BookmarkSubscribeRSS Feed
deleted_user
Not applicable
Hello guys,

I have a problem integrating a regression function inside SAS.

Essentially, I want to run a regression with the recovery rate of loans as dependant and the size of the loan as explanatory variable. However, -> non-normal distribution, heteroscedasticity ETC. huge problems. I tried log forms of explanatory etc. does not help.

Academia suggests a solution to this problem based on a model developed by Papke & Wooldrige (1996).

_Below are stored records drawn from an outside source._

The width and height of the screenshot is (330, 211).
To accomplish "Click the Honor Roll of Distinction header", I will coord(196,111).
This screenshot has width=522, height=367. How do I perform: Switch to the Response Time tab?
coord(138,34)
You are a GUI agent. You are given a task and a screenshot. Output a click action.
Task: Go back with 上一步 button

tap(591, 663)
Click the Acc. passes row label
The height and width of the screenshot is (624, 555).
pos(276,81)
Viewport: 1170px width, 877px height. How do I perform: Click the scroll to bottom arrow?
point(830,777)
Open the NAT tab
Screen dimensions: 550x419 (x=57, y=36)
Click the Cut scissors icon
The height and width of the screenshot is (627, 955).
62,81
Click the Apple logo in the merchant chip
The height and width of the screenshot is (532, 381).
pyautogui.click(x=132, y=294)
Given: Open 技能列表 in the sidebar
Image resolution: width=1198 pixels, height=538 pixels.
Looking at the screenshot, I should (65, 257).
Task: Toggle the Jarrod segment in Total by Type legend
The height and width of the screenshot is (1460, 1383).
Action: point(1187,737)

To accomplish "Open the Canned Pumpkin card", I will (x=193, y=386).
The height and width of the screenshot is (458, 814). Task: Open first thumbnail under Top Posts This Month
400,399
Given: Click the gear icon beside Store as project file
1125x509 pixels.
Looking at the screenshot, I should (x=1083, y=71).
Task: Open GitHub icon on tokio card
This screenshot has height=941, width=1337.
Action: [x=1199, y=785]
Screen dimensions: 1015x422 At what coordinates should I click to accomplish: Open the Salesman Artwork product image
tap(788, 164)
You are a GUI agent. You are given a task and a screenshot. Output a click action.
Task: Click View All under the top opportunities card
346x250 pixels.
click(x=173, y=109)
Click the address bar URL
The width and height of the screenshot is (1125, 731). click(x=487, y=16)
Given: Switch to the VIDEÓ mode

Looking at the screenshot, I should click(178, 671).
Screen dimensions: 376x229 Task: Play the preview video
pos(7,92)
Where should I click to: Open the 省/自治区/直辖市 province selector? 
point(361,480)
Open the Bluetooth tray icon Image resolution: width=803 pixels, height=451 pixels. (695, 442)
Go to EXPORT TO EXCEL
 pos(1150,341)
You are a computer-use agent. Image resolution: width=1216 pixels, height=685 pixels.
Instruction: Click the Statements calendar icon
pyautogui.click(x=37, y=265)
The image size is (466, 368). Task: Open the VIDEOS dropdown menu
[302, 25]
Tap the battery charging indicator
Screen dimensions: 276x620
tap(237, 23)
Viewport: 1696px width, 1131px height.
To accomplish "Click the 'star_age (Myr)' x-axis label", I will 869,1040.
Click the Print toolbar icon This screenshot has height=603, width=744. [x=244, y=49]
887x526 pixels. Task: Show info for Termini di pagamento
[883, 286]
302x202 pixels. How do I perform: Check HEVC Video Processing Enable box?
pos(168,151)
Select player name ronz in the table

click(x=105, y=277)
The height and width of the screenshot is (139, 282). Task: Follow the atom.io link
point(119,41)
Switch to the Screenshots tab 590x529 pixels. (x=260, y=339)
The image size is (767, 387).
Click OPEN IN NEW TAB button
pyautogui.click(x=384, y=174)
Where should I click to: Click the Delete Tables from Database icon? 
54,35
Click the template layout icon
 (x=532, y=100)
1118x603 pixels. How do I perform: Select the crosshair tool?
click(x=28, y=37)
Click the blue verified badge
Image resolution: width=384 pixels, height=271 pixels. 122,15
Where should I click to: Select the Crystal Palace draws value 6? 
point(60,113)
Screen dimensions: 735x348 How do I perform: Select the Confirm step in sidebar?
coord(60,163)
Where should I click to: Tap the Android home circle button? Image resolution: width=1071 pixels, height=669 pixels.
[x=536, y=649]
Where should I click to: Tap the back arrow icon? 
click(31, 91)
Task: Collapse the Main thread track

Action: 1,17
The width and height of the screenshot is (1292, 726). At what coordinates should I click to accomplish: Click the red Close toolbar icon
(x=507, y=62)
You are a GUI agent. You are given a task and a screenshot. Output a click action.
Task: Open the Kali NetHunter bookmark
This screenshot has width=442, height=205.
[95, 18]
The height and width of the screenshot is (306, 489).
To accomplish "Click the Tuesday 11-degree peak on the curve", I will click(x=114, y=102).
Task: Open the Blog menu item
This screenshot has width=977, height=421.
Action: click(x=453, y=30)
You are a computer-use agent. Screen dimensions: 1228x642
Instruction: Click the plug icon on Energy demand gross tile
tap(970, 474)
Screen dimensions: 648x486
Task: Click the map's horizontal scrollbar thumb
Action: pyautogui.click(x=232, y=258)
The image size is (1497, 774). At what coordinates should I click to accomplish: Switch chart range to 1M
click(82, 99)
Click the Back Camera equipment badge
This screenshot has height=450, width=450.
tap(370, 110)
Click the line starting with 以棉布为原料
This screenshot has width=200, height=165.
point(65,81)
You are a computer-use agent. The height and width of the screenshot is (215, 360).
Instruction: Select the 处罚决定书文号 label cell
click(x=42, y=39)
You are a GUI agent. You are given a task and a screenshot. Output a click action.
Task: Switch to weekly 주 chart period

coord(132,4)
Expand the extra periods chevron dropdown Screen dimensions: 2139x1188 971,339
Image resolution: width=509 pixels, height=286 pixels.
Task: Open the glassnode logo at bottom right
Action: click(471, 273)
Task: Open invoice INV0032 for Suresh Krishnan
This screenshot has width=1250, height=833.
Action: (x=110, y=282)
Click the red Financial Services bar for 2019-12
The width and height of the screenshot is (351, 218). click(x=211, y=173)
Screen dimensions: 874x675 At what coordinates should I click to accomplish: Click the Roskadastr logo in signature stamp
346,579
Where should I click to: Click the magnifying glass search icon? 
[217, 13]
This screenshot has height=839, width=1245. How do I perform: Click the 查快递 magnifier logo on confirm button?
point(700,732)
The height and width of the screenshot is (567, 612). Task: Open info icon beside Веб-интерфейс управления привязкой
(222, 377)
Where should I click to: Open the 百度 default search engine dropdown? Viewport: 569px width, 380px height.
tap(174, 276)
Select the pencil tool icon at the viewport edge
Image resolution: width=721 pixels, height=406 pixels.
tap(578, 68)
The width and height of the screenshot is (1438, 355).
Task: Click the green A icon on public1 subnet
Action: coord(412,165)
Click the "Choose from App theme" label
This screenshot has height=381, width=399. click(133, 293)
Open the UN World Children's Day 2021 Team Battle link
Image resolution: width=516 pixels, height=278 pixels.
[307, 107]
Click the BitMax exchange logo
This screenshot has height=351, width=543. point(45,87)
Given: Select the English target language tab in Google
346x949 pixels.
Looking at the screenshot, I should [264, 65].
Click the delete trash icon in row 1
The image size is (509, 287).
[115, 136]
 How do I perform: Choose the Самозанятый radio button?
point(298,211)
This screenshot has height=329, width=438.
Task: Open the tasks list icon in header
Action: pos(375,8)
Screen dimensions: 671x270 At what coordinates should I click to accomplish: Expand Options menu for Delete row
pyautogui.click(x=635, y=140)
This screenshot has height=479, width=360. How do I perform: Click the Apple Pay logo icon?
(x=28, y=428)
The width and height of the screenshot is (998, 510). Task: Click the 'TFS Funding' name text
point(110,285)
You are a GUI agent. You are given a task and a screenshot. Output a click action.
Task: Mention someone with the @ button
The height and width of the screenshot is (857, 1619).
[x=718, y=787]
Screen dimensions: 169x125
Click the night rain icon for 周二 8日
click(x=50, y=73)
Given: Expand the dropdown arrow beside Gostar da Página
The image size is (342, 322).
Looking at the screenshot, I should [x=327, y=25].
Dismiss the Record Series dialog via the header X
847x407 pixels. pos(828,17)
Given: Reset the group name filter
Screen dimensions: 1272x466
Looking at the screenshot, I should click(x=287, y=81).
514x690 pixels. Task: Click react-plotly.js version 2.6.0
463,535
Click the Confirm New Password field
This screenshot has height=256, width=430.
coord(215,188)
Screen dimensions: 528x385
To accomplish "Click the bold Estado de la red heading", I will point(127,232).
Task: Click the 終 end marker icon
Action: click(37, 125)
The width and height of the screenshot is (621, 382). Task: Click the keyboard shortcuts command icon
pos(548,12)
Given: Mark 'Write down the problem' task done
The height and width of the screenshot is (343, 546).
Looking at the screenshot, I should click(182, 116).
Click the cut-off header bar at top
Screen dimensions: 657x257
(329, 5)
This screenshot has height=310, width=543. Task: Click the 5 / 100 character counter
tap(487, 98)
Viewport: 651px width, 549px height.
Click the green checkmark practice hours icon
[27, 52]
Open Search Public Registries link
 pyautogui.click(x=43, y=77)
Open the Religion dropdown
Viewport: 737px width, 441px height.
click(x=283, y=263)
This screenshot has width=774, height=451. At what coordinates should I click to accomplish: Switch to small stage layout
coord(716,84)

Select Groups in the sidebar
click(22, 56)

I have to integrate their regression model into SAS or Enterprise Guide.

They define the log-log function as E(x|y)=G(xß) where G(xß) = e^-e^-xß which is pretty standard.

Following up on Papke their non-linear estimation procedure maximizes a Bernoulli log-likelihood function:

l (b) = y[logG*(xb)] + (1-y)*log[1-G*(xb)]

They further postulate that their quasi maximum likelihood estimators are consistent and asymptotically normal.

Does anybody have an idea, what code i need to create or if Enterprise Guide can do this function with a little extra programming?
9 REPLIES 9
Dale
Pyrite | Level 9
What is G*(xb) in the log-likelihood function? Assuming that G*(xb) should really be G(xb) and that y[logG*(xb)] should be y*log[G(xb)], the problem can be handled quite easily using the NLIN or NLMIXED procedures in SAS/STAT and probably using the MODEL procedure in SAS/ETS. Since I am most familiar with the syntax for the NLMIXED procedure, I will provide code for that.

proc nlmixed data=mydata;
  eta = b0 + b1*x1 + b2*x2 + ... ;
  mu = exp(-exp(eta));
  ll = y*log(mu) + (1-y)*log(1-mu);
model y ~ general(ll);
run;

If my assumptions about G*(xb) and y[logG*(xb)] are wrong, then please clarify the problem.
deleted_user
Not applicable
Hello Dale,

First of all, thank you for your answer!

You are right about your assumptions, I meant G(xb) and y*logG(xb).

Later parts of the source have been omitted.